Erfolgreich branchenorientiert
Jeden Morgen besprechen alle Abteilungsleiter gemeinsam die tagesaktuellen Themen. Dort kann man dann gegebenenfalls einem zu hohen Lieferdruck gegensteuern, etwa durch zusätzliche Schichten. PSIpenta gleicht also ab, was der Kunde verlangt und was an Unternehmensleistung erbracht werden kann. Klafft die Schere zu weit auseinander, erfolgt eine organisatorische Reaktion durch die entsprechenden Führungskräfte. „Auf der Informationsbasis unserer Reporting Tools können wir schnell und qualitativ gut über die einzelnen Aktionen und Maßnahmen entscheiden“, versichert Schöninger. Von Beginn an schloss Alutec mit PSIPENTA einen Wartungsvertrag ab, der ihnen unter anderem regelmäßige Updates und Upgrades sicherte. „Wir fingen seinerzeit mit dem Auftragsmanagement an. Aber mit jedem Modul, das wir hinzu bekamen, bis hin zu Reporting und Controlling, konnten wir unsere Transparenz weiter erhöhen und in letzter Konsequenz unsere Leistungsfähigkeit wie etwa die Liefertermintreue bis in die Spitzenregionen steigern“, beschreibt der IT-Leiter die Entwicklung. Und Schöninger betont: „PSIPENTA war schon immer als Spezialist für den Maschinen- und Anlagenbau bekannt.
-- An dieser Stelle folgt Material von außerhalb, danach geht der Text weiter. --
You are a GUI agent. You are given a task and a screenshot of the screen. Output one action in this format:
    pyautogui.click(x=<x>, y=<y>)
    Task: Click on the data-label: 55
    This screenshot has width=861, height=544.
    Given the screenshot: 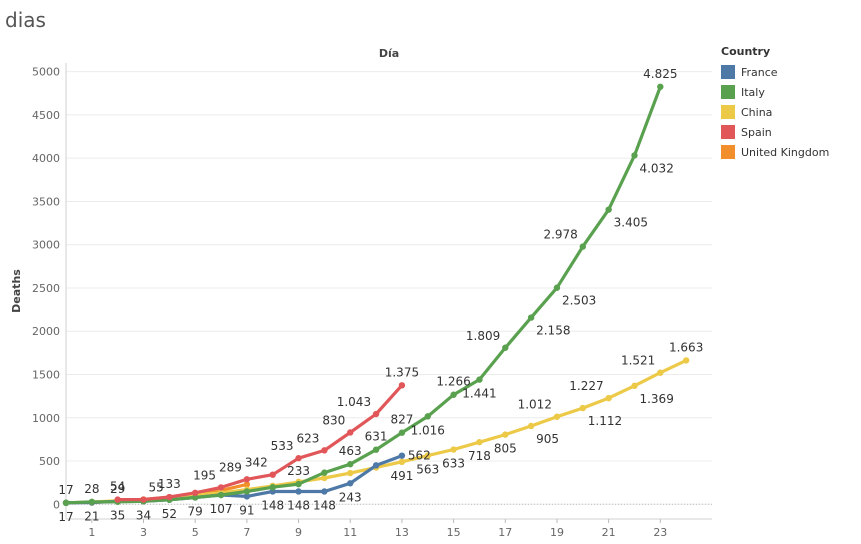 What is the action you would take?
    pyautogui.click(x=156, y=488)
    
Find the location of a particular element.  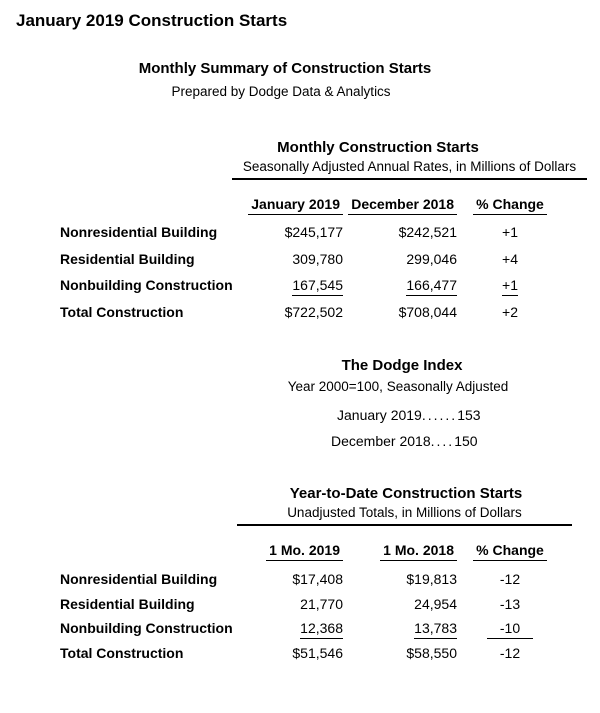

table-cell: $58,550 is located at coordinates (432, 654).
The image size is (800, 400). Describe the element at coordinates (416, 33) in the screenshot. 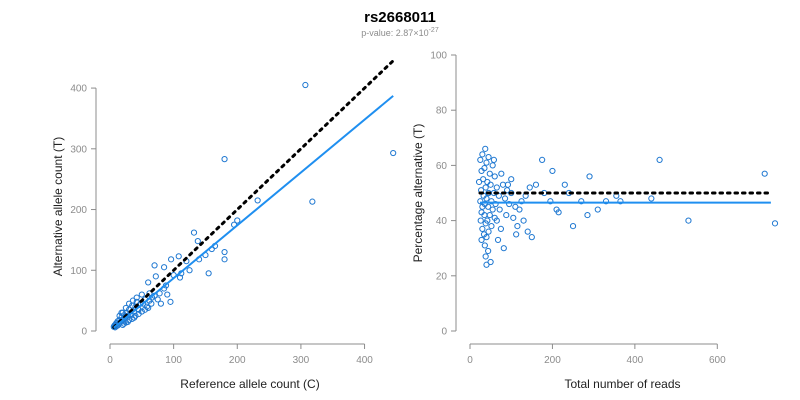

I see `subtitle-times: ×` at that location.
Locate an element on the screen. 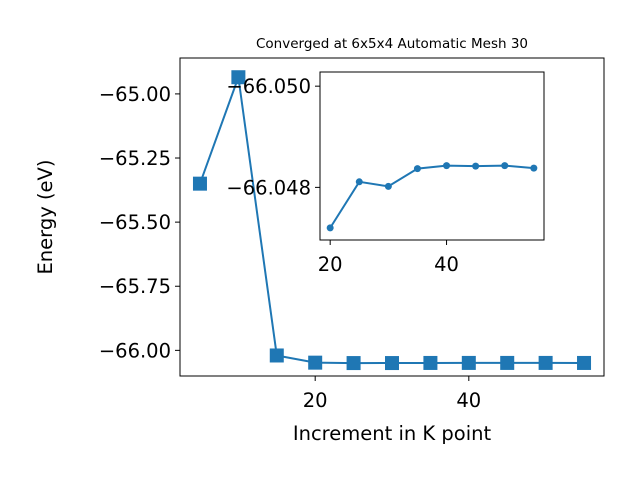  main-x-tick-label: 40 is located at coordinates (468, 400).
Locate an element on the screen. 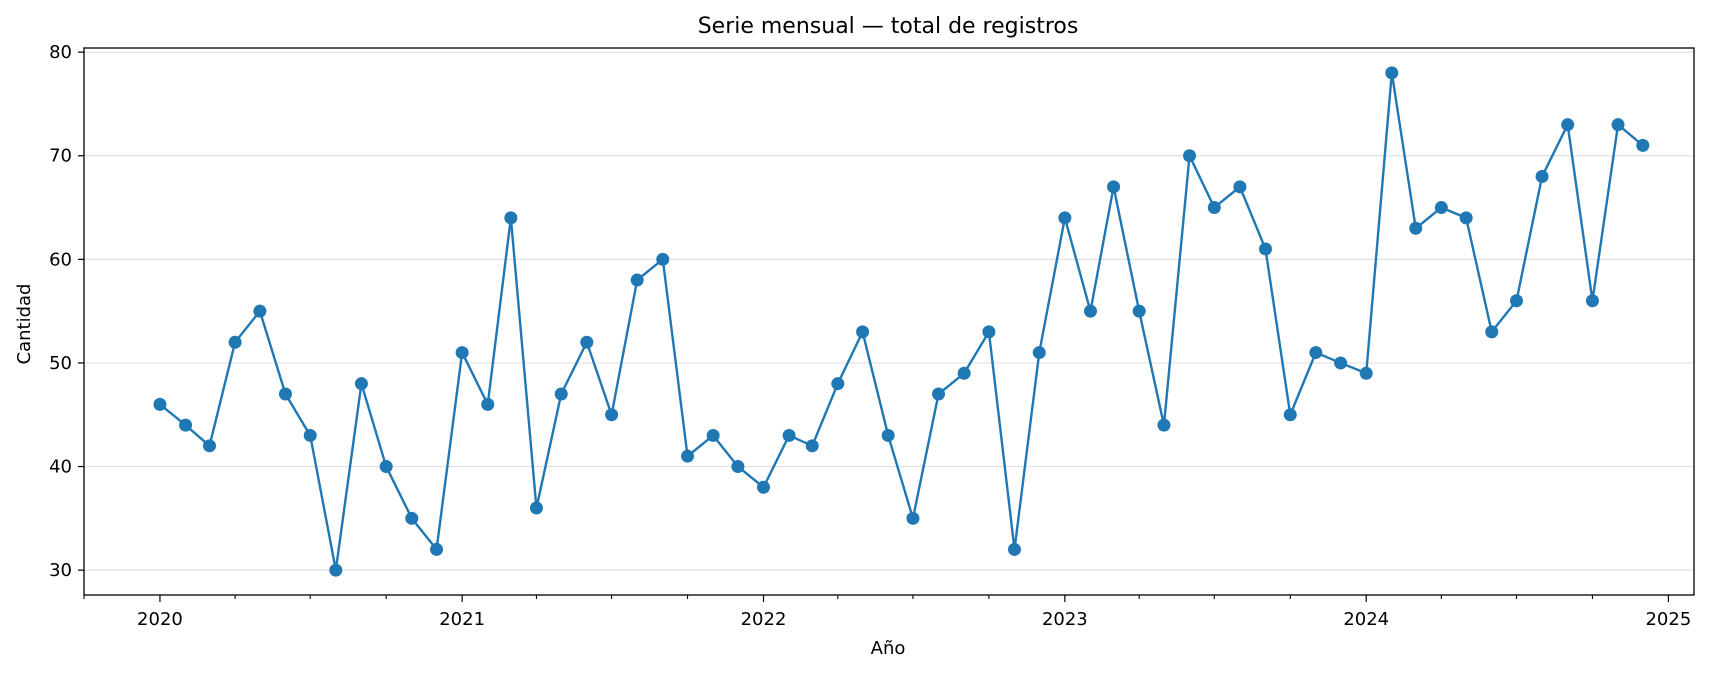 The width and height of the screenshot is (1709, 674). x-axis-label: Año is located at coordinates (888, 648).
In den letzten Jahren haben sie sich aber auch deutlich zu einem Automotive-Spezialisten entwickelt. “Durch die immer bessere Abbildung der Automotive-spezifischen Prozesse gehörten vor allem reduzierte Lagerbestände und deutlich verkürzte Durchlaufzeiten zu den nachweislichen Erfolgen. „Damit verfügen wir über einbranchenorientiertes ERP-System mit einer offenen Schnittstelle, über die sich noch die individuellsten Wünsche einfach realisieren lassen“, resümiert Schweizer.